>> begin Exercise inputs
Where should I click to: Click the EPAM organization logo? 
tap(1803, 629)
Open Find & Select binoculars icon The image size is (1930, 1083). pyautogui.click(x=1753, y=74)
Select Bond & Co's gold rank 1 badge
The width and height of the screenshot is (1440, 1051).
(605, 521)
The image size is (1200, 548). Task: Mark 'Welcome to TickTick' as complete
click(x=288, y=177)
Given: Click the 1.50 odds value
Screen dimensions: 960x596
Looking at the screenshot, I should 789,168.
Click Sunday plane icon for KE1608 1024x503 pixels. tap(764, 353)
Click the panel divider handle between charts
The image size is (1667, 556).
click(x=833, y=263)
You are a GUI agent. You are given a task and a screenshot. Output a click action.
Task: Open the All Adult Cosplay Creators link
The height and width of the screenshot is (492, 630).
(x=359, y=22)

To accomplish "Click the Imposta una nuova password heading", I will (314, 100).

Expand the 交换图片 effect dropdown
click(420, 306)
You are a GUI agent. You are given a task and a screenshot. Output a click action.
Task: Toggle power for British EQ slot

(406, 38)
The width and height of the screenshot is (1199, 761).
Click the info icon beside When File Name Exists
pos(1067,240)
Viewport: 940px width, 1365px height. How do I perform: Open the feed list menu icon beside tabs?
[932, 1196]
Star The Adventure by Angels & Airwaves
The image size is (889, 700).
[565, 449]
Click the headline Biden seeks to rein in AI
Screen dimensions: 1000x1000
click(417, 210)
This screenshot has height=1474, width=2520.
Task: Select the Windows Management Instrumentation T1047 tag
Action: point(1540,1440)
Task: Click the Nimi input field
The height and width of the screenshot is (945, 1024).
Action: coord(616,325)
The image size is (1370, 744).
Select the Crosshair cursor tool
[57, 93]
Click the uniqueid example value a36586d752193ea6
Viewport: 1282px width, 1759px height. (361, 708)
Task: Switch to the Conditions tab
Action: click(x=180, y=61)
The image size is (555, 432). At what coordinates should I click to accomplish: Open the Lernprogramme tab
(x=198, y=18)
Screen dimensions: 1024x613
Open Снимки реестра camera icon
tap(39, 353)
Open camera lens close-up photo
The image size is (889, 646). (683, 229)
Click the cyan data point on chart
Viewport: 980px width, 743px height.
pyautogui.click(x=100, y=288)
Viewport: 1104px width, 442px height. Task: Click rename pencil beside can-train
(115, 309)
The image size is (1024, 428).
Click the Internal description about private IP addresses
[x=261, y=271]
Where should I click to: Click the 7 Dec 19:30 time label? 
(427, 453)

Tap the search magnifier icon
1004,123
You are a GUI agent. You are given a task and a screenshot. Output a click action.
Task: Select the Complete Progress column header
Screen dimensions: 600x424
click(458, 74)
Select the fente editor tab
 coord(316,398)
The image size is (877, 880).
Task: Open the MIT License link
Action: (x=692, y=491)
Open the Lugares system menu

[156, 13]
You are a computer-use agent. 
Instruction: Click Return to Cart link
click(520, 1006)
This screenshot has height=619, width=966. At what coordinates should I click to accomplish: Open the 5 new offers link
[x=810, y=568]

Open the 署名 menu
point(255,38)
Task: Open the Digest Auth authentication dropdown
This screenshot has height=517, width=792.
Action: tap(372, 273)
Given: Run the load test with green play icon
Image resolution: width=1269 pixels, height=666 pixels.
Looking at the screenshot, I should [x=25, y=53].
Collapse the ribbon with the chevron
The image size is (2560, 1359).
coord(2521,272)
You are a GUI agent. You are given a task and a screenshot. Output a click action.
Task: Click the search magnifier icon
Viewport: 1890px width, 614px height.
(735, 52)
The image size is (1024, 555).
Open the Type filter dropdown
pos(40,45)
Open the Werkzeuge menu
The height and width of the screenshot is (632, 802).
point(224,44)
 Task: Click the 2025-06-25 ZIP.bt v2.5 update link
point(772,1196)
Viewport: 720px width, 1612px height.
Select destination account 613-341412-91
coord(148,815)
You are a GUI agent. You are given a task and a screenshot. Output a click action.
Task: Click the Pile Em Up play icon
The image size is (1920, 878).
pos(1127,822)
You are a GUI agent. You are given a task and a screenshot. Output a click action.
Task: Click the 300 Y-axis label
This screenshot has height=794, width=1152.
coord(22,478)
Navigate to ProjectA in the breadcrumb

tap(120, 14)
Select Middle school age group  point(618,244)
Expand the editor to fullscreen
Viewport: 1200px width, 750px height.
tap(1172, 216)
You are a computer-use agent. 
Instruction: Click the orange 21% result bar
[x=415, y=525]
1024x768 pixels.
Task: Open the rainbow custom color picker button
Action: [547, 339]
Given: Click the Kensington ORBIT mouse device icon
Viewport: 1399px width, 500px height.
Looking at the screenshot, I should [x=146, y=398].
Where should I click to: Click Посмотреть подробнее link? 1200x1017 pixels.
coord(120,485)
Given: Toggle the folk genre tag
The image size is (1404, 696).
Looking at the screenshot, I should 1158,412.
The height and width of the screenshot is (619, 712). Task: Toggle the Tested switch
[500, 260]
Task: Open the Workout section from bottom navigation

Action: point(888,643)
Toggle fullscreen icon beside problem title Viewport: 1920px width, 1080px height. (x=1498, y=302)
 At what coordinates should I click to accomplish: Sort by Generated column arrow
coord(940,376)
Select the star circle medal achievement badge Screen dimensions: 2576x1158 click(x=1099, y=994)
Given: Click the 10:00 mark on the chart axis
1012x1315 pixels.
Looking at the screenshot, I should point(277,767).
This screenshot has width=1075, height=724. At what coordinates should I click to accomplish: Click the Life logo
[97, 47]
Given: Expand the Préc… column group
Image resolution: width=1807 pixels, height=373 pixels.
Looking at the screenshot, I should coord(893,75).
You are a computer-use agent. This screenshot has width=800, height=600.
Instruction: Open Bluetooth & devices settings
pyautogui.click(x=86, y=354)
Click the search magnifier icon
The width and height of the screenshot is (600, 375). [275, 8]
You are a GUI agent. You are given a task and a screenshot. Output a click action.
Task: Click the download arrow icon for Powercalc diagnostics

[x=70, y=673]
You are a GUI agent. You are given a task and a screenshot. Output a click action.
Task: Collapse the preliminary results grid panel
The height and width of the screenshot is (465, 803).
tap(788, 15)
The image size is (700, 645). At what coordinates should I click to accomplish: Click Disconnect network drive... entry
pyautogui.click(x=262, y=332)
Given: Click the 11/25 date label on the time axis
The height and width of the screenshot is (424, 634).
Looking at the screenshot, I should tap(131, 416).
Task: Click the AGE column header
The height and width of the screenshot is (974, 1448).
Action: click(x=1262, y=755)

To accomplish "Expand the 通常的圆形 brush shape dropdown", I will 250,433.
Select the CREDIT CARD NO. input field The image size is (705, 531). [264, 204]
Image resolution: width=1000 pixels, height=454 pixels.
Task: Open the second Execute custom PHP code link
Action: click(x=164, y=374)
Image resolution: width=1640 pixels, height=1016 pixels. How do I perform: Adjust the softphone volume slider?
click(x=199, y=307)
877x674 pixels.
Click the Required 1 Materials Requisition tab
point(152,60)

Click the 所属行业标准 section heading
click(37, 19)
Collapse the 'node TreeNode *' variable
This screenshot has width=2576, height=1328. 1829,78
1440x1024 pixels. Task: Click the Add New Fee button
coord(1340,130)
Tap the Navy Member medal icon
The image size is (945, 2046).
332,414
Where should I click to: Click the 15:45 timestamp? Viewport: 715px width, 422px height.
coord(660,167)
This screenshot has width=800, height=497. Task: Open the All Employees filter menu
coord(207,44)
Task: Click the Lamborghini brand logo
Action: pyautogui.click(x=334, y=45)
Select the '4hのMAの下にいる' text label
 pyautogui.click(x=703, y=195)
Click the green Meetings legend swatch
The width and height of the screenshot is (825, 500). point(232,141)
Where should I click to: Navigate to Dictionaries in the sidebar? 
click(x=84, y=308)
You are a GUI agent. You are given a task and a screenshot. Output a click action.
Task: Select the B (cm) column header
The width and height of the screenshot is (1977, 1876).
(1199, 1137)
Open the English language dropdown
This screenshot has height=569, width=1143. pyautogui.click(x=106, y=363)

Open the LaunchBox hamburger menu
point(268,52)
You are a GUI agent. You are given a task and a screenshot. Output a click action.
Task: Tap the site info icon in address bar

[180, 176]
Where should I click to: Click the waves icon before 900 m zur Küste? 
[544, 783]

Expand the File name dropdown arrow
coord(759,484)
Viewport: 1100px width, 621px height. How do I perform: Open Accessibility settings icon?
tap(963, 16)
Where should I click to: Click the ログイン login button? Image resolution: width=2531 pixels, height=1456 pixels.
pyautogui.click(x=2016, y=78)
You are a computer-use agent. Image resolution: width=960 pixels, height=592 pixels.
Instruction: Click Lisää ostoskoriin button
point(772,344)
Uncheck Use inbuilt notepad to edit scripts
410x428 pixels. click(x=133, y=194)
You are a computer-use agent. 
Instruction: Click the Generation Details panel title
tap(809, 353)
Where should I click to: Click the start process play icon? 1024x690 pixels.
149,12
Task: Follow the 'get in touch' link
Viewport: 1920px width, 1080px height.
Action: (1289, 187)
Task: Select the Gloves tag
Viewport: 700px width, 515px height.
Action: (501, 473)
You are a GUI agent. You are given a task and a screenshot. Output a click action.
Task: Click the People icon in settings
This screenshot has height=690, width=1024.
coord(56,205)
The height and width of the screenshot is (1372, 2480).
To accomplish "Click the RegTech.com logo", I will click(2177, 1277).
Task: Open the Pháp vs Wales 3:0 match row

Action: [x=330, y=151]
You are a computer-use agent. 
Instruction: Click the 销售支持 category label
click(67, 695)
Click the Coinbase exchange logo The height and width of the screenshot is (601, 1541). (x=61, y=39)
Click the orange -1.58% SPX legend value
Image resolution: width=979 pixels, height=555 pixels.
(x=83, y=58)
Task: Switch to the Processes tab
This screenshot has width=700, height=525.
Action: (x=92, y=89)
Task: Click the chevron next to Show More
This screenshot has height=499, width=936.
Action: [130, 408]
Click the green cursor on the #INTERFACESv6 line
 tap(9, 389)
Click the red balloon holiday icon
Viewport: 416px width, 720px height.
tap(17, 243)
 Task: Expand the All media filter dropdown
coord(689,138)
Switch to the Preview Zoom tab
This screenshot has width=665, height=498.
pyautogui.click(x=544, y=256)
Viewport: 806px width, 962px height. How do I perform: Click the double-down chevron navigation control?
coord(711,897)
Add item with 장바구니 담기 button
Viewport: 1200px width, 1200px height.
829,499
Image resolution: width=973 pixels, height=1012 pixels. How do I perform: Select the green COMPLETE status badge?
>> end Exercise inputs
Work instructions: Rewrite the entries starting at the line that contains "The height and width of the screenshot is (619, 712)." and ending at the line that contains "[x=70, y=673]", swapping "icon" for "symbol" and leaving everything else unchanged.

Exercise output:
The height and width of the screenshot is (619, 712). Task: Toggle the Tested switch
[500, 260]
Task: Open the Workout section from bottom navigation

Action: point(888,643)
Toggle fullscreen symbol beside problem title Viewport: 1920px width, 1080px height. (x=1498, y=302)
 At what coordinates should I click to accomplish: Sort by Generated column arrow
coord(940,376)
Select the star circle medal achievement badge Screen dimensions: 2576x1158 click(x=1099, y=994)
Given: Click the 10:00 mark on the chart axis
1012x1315 pixels.
Looking at the screenshot, I should point(277,767).
This screenshot has width=1075, height=724. At what coordinates should I click to accomplish: Click the Life logo
[97, 47]
Given: Expand the Préc… column group
Image resolution: width=1807 pixels, height=373 pixels.
Looking at the screenshot, I should coord(893,75).
You are a computer-use agent. This screenshot has width=800, height=600.
Instruction: Open Bluetooth & devices settings
pyautogui.click(x=86, y=354)
Click the search magnifier symbol
The width and height of the screenshot is (600, 375). [275, 8]
You are a GUI agent. You are given a task and a screenshot. Output a click action.
Task: Click the download arrow symbol for Powercalc diagnostics

[x=70, y=673]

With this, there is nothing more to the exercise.